Heidelberg makes huge investment in production of printed and organic electronics

Heidelberg has invested about five million euros in a production line for printed electronics and sensors.

Heidelberg has set up a dedicated business unit for the industrial development, manufacture and sale of printed and organic electronics at its Wiesloch-Walldorf production site in Germany. In fact, the OEM has already begun production at this site, investing some five million euros in a complete production line for printed sensors. Sensors developed at InnovationLab (iL) in Heidelberg for use in dental technology will be printed first. These innovative printed sensors make it possible, for the first time, to digitally record the distribution of masticatory pressure during occlusion – that is to say, when the upper and lower jaws come together. 3D visualization on a tablet and data archiving enable malocclusions to be identified and subsequently corrected. Looking further ahead, Heidelberg will also use state-of-the-art printing technology to produce sensors for other digital applications – in particular in the healthcare and logistics, retail and automotive sectors.

Rainer Hundsdörfer.

“Embarking on the development and industrial production of printed and organic electronics represents a milestone for Heidelberg and for Germany as an industrial player,” said Heidelberg CEO Rainer Hundsdörfer. “As we see it, our involvement in this production of high-tech sensors opens up the potential for growth in the two-digit to three-digit million euro range.”

The future industrial printing of organic electronics and the associated software/hardware development represent a first for the German mechanical engineering and press manufacturing company, and “will take digitization forward by leaps and bounds.” The new sensor printing technology will likely make Germany’s high-tech industry a world leader in this area of development. In operational terms, its introduction offers Heidelberg a huge array of development opportunities, printing sensors mile after mile on an industrial scale in a ‘cleanroom’ environment. The technology and the sheer scale of output in this form are currently unrivaled anywhere in the world, said Heidelberg.

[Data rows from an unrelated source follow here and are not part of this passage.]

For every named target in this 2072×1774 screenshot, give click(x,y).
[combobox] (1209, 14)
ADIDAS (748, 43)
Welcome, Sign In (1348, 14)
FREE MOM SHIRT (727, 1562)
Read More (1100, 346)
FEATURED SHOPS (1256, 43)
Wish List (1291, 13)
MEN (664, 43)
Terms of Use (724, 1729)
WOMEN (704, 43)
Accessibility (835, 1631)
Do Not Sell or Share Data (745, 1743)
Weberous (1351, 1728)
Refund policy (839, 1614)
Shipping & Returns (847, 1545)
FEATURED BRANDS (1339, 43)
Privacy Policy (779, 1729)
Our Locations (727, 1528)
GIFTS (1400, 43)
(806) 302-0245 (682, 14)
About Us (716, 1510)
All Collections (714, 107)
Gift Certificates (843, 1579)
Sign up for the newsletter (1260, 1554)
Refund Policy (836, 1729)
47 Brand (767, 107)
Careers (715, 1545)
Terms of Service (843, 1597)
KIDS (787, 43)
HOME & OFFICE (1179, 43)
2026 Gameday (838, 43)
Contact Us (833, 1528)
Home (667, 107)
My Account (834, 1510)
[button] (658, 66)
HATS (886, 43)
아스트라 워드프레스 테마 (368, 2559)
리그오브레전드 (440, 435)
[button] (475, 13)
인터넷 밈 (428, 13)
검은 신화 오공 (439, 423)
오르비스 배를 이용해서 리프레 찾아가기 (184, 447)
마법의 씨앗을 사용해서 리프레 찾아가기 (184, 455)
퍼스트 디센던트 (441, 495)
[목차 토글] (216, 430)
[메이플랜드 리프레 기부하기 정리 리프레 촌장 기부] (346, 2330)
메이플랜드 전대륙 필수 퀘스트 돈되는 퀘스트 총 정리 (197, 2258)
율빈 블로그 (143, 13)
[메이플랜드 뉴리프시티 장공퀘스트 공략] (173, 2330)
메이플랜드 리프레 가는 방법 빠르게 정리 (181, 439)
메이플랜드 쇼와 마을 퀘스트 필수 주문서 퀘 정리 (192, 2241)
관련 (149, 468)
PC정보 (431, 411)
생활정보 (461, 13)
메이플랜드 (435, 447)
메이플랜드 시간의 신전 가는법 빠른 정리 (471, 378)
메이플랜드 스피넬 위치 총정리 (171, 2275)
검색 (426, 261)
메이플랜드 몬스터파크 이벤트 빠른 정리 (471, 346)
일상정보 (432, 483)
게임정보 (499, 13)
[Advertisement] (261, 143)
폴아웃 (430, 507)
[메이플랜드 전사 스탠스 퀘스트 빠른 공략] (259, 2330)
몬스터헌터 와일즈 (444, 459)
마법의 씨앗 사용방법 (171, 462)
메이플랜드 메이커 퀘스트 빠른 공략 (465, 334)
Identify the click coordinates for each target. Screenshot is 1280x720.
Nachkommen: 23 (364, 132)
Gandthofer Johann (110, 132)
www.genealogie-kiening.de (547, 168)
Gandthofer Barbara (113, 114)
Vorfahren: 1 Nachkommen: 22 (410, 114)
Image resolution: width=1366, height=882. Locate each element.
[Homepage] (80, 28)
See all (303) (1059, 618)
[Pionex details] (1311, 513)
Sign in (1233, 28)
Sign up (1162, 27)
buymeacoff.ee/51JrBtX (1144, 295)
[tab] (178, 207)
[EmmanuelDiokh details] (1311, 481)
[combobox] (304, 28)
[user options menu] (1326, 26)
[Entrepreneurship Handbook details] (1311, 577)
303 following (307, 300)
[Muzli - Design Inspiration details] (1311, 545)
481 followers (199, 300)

Opportunities for a variety of new Industry 4.0 digital business models
Innovative printed and organic electronics technology produces sensors based on conductive inks and functional materials. Integrated into wireless sensor nodes (sensors and their communication nodes), they’re a cornerstone of applications in the areas of Industry 4.0 and the Internet of Things. The new printing technology will ultimately expand existing digital business models, and above all trigger the development of new, smart products. A high level of demand already exists – specifically in healthcare and logistics, and also in the retail, automotive and consumer electronics sectors, portable technologies and building automation.

Consumers will benefit from new, cost-effective technology
Printed and organic electronics (also often referred to as green electronics) offers numerous benefits for consumers. The energy-efficient production process, resource-conserving use of materials, and industrial series production also ensure consistent quality in large volumes at relatively low costs. These are key prerequisites for international competitiveness. Looking to secure a leading position in the digital future, Heidelberg, the current world market leader in the construction of printing presses, is “throwing open the door into the new world of digital technology and moving into completely new areas of business.”

German government’s timely funding paves the way for success
The current success is the result of years of fundamental research by scientists from Germany and other countries at InnovationLab GmbH in Heidelberg, Germany. iL’s shareholders are the DAX-listed companies BASF and SAP, Heidelberg University, the Karlsruhe Institute of Technology, and Heidelberg. It started out in 2008 following its successful participation in the German government’s Leading-Edge Cluster Competition. Industrial engineer Luat Nguyen is now in charge of this unique platform for knowledge transfer, research, and development in the field of printed and organic electronics. The focus is on co-operation agreements with start-ups and other companies from all over the world. InnovationLab scientists work with these businesses to develop new materials, processes and functional products that they subsequently get ready for industrial-scale production in partnership with Heidelberg.

High market potential
iL and Heidelberg have set an ambitious goal for their cooperation, said the two parties. Together, they’re looking to play a leading global role in printed electronics. Innovative products are providing both companies with new markets and opportunities for establishing partnerships in all kinds of diverse industries. Experts predict huge economic potential for printed sensors, forecasting sales of up to a billion euros over the next ten years.